学术文献库

Drug repurposing has attracted increasing attention from both the pharmaceutical industry and the research community. Many existing computational drug repurposing methods rely on preclinical data (e.g., chemical structures, drug targets), resulting in translational problems for clinical trials. In this study, we propose a clinical connectivity map framework for drug repurposing by leveraging laboratory tests to analyze complementarity between drugs and diseases. We establish clinical drug effect vectors (i.e., drug-laboratory test associations) by applying a continuous self-controlled case series model on a longitudinal electronic health record data. We establish clinical disease sign vectors (i.e., disease-laboratory test associations) by applying a Wilcoxon rank sum test on a large-scale national survey data. Finally, we compute a repurposing possibility score for each drug-disease pair by applying a dot product-based scoring function on clinical disease sign vectors and clinical drug effect vectors. We comprehensively evaluate 392 drugs for 6 important chronic diseases (e.g., asthma, coronary heart disease, type 2 diabetes, etc.). We discover not only known associations between diseases and drugs but also many hidden drug-disease associations.

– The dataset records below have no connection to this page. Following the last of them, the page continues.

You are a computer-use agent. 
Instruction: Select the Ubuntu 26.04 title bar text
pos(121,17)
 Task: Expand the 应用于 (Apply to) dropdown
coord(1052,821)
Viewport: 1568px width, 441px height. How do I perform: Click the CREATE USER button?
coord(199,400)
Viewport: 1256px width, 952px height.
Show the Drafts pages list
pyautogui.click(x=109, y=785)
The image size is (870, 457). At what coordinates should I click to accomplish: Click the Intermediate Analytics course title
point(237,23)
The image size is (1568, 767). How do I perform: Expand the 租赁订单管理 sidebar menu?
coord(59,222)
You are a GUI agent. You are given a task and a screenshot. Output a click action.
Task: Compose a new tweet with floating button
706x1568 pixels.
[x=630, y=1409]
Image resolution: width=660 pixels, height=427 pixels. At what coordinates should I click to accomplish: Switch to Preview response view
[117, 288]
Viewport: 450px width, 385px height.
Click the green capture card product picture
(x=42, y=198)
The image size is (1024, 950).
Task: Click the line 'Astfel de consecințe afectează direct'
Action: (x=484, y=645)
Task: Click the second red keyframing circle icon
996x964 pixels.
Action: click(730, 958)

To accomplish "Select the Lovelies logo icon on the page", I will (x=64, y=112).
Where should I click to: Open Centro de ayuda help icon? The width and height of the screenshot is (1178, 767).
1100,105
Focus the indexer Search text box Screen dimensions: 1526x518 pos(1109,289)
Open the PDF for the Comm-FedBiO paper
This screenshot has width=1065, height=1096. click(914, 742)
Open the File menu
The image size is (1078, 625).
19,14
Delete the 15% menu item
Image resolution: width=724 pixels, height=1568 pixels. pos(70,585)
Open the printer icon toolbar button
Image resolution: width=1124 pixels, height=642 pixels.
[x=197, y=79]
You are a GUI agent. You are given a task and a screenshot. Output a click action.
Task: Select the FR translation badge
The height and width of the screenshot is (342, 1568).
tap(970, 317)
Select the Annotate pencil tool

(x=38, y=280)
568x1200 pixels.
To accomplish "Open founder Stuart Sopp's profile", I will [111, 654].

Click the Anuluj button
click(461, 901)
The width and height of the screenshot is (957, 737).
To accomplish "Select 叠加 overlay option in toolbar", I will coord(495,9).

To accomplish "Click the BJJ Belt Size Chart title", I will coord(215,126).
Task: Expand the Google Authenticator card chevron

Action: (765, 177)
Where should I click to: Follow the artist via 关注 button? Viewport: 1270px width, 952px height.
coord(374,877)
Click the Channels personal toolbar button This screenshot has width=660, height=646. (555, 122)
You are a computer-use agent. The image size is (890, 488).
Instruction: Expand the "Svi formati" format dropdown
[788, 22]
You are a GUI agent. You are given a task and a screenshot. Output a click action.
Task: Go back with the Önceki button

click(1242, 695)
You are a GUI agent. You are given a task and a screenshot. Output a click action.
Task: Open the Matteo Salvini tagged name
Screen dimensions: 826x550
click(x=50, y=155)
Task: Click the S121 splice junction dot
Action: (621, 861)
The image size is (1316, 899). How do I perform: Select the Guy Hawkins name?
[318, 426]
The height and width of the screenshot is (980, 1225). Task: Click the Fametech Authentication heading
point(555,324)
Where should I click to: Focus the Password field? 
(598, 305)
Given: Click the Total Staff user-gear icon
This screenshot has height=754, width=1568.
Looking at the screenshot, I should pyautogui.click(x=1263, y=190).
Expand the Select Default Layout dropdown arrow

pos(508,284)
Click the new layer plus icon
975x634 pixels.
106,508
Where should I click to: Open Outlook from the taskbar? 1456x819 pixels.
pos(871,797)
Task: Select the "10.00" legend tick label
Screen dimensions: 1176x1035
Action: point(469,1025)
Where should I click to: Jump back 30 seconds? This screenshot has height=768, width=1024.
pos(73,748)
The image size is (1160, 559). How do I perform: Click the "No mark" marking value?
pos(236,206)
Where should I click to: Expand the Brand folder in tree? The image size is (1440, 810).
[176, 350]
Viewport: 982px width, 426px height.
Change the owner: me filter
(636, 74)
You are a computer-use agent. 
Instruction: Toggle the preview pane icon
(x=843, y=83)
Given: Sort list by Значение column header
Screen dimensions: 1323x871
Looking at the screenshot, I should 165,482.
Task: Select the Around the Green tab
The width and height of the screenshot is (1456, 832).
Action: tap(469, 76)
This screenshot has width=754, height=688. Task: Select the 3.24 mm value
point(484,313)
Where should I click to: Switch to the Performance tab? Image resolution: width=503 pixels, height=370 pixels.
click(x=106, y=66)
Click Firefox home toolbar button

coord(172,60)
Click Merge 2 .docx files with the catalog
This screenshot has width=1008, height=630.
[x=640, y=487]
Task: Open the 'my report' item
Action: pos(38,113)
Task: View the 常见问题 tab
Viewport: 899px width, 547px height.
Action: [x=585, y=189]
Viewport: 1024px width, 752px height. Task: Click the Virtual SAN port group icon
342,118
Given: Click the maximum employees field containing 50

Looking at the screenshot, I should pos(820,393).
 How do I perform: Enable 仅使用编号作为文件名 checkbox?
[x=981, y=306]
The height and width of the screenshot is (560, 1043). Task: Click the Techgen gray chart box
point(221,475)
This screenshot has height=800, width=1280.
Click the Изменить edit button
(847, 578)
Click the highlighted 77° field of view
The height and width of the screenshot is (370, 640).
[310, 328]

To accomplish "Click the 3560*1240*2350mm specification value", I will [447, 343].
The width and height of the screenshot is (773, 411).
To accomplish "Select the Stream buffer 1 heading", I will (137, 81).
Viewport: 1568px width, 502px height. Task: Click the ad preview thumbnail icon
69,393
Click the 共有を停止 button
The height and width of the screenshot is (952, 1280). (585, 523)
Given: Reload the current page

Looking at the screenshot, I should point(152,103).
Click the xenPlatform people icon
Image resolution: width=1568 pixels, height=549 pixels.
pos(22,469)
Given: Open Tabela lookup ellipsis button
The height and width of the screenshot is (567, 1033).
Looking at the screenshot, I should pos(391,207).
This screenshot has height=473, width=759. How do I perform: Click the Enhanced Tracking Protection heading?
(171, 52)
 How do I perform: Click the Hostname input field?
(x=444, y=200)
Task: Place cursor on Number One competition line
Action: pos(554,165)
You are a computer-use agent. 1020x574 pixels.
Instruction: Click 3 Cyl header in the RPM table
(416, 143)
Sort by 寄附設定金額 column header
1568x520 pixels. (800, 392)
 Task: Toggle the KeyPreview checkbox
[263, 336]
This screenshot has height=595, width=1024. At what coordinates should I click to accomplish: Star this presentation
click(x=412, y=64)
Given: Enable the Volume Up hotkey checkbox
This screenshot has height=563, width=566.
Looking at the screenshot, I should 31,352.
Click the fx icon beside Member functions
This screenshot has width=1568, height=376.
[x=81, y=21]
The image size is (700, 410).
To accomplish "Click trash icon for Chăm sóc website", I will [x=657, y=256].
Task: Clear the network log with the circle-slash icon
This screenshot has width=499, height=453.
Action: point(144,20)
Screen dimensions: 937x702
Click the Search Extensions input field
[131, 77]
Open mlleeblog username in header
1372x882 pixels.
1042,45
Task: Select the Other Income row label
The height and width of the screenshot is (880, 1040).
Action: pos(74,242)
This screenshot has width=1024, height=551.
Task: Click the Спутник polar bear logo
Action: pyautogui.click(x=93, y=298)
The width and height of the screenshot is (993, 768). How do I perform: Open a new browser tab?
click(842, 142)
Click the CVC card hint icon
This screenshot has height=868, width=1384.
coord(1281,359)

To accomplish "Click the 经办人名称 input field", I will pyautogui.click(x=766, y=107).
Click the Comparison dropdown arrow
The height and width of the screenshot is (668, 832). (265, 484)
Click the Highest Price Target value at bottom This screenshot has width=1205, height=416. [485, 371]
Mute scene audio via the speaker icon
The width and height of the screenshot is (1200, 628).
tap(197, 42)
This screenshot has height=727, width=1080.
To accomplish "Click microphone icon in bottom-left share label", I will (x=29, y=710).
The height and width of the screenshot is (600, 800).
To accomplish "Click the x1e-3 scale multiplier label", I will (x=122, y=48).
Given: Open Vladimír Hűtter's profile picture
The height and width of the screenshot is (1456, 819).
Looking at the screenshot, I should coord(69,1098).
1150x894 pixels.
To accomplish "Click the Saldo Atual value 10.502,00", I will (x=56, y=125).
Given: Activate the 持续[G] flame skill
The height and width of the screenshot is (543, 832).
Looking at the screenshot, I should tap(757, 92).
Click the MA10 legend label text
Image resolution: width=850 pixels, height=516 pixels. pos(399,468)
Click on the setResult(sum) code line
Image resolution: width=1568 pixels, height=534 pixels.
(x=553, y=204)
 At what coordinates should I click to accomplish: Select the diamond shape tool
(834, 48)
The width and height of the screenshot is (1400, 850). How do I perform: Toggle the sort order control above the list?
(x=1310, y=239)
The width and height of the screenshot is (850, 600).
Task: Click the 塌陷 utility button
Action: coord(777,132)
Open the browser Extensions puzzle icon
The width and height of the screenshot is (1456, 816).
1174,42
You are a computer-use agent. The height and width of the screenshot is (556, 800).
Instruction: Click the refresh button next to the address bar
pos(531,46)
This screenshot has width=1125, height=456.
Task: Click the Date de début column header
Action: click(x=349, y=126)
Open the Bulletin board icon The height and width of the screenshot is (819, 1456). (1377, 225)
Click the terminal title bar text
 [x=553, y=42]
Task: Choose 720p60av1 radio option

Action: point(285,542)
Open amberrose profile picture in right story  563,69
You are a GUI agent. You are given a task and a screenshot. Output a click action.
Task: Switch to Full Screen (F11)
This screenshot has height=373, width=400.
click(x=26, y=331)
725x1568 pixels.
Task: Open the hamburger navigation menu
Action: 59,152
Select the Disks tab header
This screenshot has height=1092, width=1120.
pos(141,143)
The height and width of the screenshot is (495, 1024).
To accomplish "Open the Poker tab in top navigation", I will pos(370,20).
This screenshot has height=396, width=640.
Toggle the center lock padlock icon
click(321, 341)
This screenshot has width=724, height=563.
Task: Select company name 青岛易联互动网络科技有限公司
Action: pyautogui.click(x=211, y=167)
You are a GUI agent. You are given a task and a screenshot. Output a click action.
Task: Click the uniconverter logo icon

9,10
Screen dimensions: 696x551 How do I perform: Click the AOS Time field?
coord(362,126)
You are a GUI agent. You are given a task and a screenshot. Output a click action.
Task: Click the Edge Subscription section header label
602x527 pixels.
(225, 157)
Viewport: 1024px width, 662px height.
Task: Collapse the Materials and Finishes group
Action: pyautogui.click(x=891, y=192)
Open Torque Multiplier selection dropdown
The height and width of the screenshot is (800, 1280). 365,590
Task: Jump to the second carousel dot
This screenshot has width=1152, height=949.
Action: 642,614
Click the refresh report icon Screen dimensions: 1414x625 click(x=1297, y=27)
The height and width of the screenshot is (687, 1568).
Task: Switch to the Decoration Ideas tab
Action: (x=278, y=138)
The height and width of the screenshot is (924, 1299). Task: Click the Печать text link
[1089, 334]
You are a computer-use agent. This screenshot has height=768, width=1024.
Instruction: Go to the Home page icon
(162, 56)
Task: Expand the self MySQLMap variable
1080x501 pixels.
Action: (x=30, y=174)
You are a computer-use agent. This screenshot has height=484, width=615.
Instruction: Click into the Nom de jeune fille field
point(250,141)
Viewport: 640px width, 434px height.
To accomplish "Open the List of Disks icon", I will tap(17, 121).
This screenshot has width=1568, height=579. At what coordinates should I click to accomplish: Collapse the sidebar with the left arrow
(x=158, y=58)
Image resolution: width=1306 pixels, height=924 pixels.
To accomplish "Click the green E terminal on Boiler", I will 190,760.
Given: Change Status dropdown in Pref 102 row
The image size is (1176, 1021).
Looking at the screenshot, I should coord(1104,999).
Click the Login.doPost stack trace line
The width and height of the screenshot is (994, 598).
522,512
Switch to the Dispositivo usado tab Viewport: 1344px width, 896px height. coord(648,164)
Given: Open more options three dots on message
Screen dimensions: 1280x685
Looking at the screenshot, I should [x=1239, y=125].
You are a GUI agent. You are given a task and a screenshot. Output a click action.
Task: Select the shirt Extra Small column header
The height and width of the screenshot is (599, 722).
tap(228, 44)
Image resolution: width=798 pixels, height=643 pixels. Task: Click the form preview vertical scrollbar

Moreover, we are able to explain the predicted drug-disease associations via the corresponding complementarity between laboratory tests of drug effect vectors and disease sign vectors. The proposed clinical connectivity map framework uses laboratory tests from electronic clinical information to bridge drugs and diseases, which is explainable and has better translational power than existing computational methods. Experimental results demonstrate the effectiveness of the proposed framework and suggest that our method could help identify drug repurposing opportunities, which will benefit patients by offering more effective and safer treatments.